**What you should do:** Reproduce the rows below, substituting "Screen resolution" for every occurrence of "Image resolution" and leaving all other text unchanged.

Stored data entries:

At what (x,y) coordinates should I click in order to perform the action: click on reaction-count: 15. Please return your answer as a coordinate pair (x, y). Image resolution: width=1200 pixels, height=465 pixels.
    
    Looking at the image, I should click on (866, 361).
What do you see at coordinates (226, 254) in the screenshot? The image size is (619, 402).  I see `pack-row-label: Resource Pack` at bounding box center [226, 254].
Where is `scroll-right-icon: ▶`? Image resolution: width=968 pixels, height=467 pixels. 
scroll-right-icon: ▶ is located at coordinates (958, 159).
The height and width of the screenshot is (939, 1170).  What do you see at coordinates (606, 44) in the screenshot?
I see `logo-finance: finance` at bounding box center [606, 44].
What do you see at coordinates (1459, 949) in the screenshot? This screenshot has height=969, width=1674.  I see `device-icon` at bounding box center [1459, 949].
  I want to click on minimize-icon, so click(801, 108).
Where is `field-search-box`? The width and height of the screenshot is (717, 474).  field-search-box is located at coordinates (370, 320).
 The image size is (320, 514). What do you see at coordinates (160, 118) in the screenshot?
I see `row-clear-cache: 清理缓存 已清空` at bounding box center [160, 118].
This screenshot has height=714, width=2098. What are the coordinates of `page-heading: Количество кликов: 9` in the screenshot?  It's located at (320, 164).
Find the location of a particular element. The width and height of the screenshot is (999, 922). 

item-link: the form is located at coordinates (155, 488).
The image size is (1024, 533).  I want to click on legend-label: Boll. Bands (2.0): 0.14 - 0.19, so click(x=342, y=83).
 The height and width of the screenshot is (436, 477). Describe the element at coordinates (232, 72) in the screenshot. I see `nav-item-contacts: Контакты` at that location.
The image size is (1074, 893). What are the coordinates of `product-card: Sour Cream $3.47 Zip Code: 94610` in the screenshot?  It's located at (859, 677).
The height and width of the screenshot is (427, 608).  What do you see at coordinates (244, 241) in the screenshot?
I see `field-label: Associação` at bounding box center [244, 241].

**Written response:**
At what (x,y) coordinates should I click in order to perform the action: click on reaction-count: 15. Please return your answer as a coordinate pair (x, y). Screen resolution: width=1200 pixels, height=465 pixels.
    
    Looking at the image, I should click on (866, 361).
What do you see at coordinates (226, 254) in the screenshot? The image size is (619, 402).  I see `pack-row-label: Resource Pack` at bounding box center [226, 254].
Where is `scroll-right-icon: ▶`? Screen resolution: width=968 pixels, height=467 pixels. 
scroll-right-icon: ▶ is located at coordinates (958, 159).
The height and width of the screenshot is (939, 1170).  What do you see at coordinates (606, 44) in the screenshot?
I see `logo-finance: finance` at bounding box center [606, 44].
What do you see at coordinates (1459, 949) in the screenshot? This screenshot has height=969, width=1674.  I see `device-icon` at bounding box center [1459, 949].
  I want to click on minimize-icon, so click(801, 108).
Where is `field-search-box`? The width and height of the screenshot is (717, 474).  field-search-box is located at coordinates (370, 320).
 The image size is (320, 514). What do you see at coordinates (160, 118) in the screenshot?
I see `row-clear-cache: 清理缓存 已清空` at bounding box center [160, 118].
This screenshot has height=714, width=2098. What are the coordinates of `page-heading: Количество кликов: 9` in the screenshot?  It's located at (320, 164).
Find the location of a particular element. The width and height of the screenshot is (999, 922). 

item-link: the form is located at coordinates (155, 488).
The image size is (1024, 533).  I want to click on legend-label: Boll. Bands (2.0): 0.14 - 0.19, so click(x=342, y=83).
 The height and width of the screenshot is (436, 477). Describe the element at coordinates (232, 72) in the screenshot. I see `nav-item-contacts: Контакты` at that location.
The image size is (1074, 893). What are the coordinates of `product-card: Sour Cream $3.47 Zip Code: 94610` in the screenshot?  It's located at (859, 677).
The height and width of the screenshot is (427, 608).  What do you see at coordinates (244, 241) in the screenshot?
I see `field-label: Associação` at bounding box center [244, 241].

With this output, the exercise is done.